21 aprile 2021
Aggiornato 10:00
Mondiale 2010 | Germania

Loew: possiamo battere la Spagna

Il ct tedesco: «Loro favoriti. Non è la rivincita della finale di Euro 2008 ma l'esaltazione delle doti tecniche dei singoli su entrambi i frondi»

ERASMA - In vista della semifinale dei Mondiali di calcio sudafricani contro la Spagna «la squadra favorita per il titolo», il ct Joachim Loew non ritiene che la sua Germania debba preoccuparsi troppo del risultato della finale di Euro 2008, quando le Furie Rosse superarono per 1-0 i tedeschi a Vienna. «Non parliamo di rivincita, nessuno di noi la vede così», ha detto oggi Loew. «Nel 2008 abbiamo perso la finale perché avevamo di fronte la miglior squadra in quel momento, ma oggi abbiamo la speranza di poterli battere. Loro negli ultimi due anni hanno dimostrato di essere la squadra più solida in circolazione, hanno giocato sempre ad altissimo livello. E loro non hanno un Messi, ma diversi giocatori che possono decidere una partita».

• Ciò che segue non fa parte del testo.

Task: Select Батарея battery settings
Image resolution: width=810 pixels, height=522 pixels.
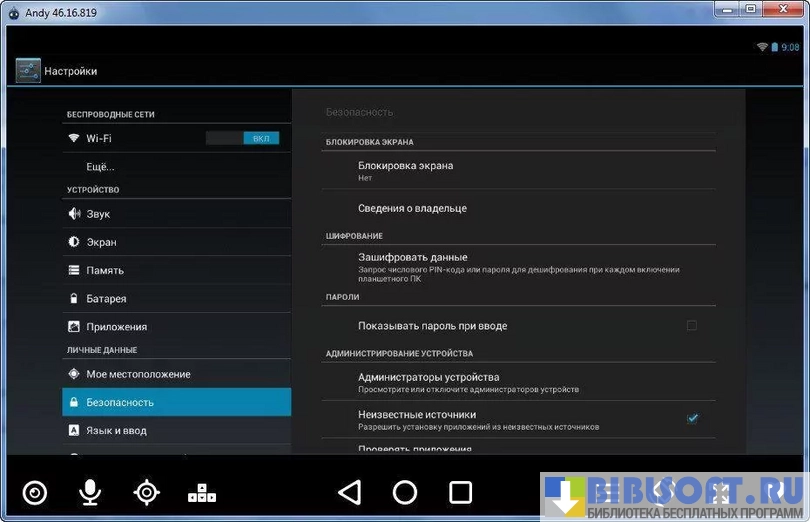Action: (x=106, y=298)
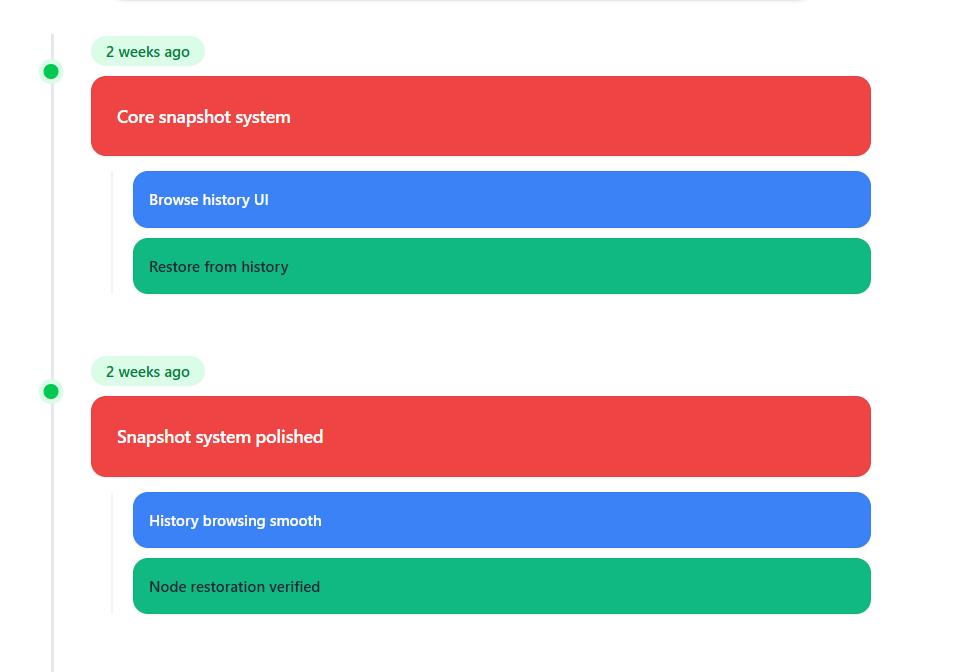The image size is (955, 672).
Task: Click the Core snapshot system title text
Action: 203,117
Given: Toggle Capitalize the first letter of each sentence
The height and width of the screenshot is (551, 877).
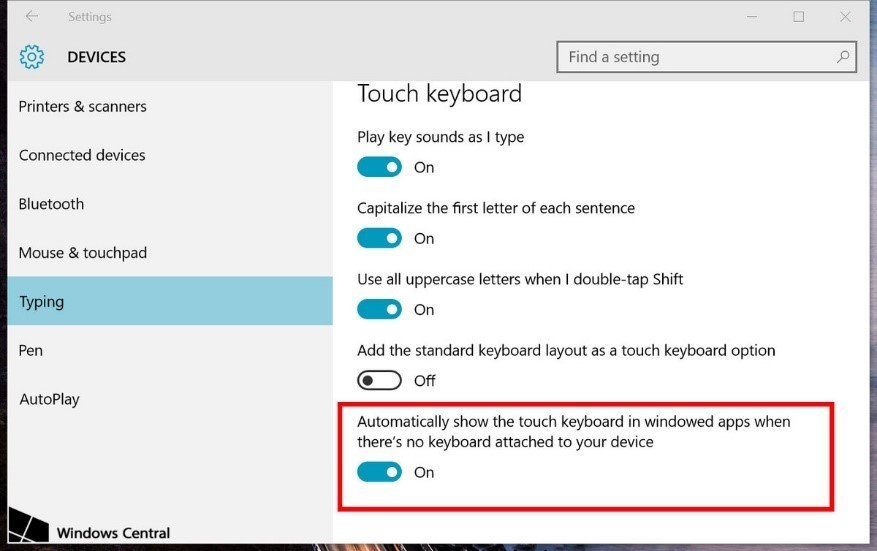Looking at the screenshot, I should (379, 238).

Il riferimento è ovviamente al modo in cui la Germania è riuscita a mettere la museruola a Leo Messi nel match dei quarti di finale stravinto 4-0 contro l'Argentina. «Loro non commettono quasi mari errori, dovremo essere bravi a noi provocarne», ha aggiunto Loew. «Loro in campo si muovono come una solida unità, sia quando attaccano che quando difendono, tatticamente sono eccellenti. Ma in questo momento questa Germania è in grado di battere chiunque». Sarà, comunque, una partita che evidenzierà le doti tecniche dei singoli su entrambi i fronti. «Noi cerchiamo di proporre costanti minacce in attacco con le qualità dei nostri giocatori», ha detto Loew. «Ma anche il loro modo di giocare lascia ampio spazio alla tecnica individuale. La loro circolazione di palla è una vera e propria celebrazione del calcio e il modo in cui rendono tutto così semplice, rappresenta un modello anche per me».

Dopo le clamorose vittorie contro Argentina e Inghilterra (4-1 agli ottavi), squadre che avevano affrontato la Germania con il favore del pronostico, il ct tedesco spiega che in squadra non c'é comunque «troppa euforia».